Segment Start: Excerpt provided

“Grief never fully goes away; but if it can be shared, it can be managed.”Margot Douaihy, Scorched Grace
Today marks three months since Joe breathed his last. In some ways that time feels like an eternity; at other moments I am right back in the grief and shock of that hospital room. The three-month mark seems like a mini milestone, and a good time for me to let you know how I am doing.
There are okay days and tough days, and I know that is going to be true for a while. Sundays are hard. I’m acutely aware of Joe’s absence. He should be sitting outside on the bench before church petting Beppe, the new church cat (who he would love). He should be in the back pew when the service begins, and talking sports and politics with the guys at coffee hour. But the hardest part of Sundays is coming home and not being able to talk about the day with him. That is when the house seems most empty.
I know that people are concerned about me, and I appreciate that. Some have suggested that I could use a sabbatical, some time away to heal. Actually what I need is to do what I’m doing — the work I love in the place I love with the people I love. I do plan to take some time off — a few days in the mountains next week, and photography trips to Alaska in August and Utah in November. Any time outside with my camera is healing. But it is also healing to be back with you.
I’m taking care of myself. I have a therapist who is helping me figure out this new life and how to deal with the grief and pain in a healthy way. I have a network of friends who check in with me regularly and people I know I can call in the tough moments (and I have).
I don’t want you to feel like you have to tiptoe around me, to give me space, or be hesitant to talk to me about what’s going on in your life because you think I have too much going on in mine. It’s okay to ask me how I’m doing and to talk about Joe. And I want you to know that sometimes waves of grief hit me unexpectedly, and if that happens in the middle of a service or when you’re talking to me, and I begin to cry, that’s okay, too. I’m learning that just happens, and it will pass.
The quote at the top of this email is from an unlikely source — a mystery novel in which the protagonist is a tattooed, lesbian, and recovering addict nun in New Orleans. This nun, or her creator, knows something about grief. It can’t be solved. It’s not something to get over. It is ever present. But being able to share it does help. I am fortunate to have people who are willing to walk with me and share in my grief. The acts of kindness extended to us from many people from many parts of our lives over the past five months have been so extraordinary that it takes my breath away.
Joe was the love of my life, my partner in all things, and my biggest supporter. His death is the greatest loss and pain I have ever experienced, and I will feel that loss for as long as I live. But even as I have been overcome with grief I have also felt embraced by the love of so many. Deep loss and great love are both there. I am going to be okay.

Segment End: Excerpt provided

> _Exercise description_: In the email above, where and in which months does the writer plan to take photography trips? Please answer in one sentence.

Segment Start: The data

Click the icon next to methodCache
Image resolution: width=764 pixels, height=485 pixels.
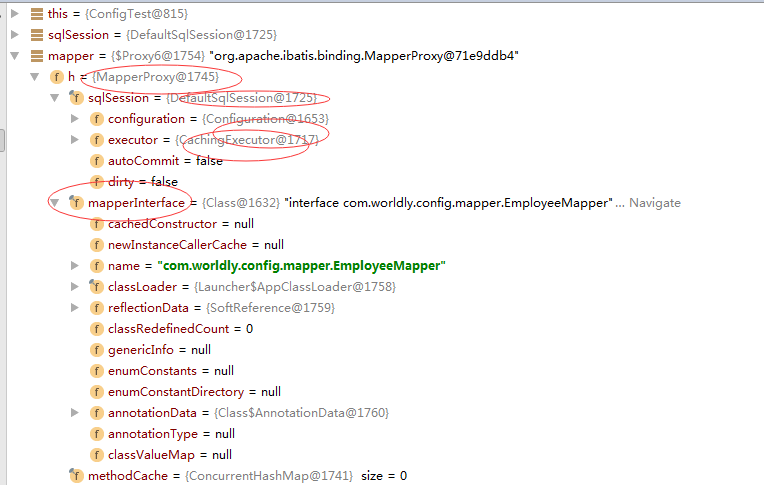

Segment End: The data

> _Response_: The writer plans photography trips to Alaska in August and Utah in November.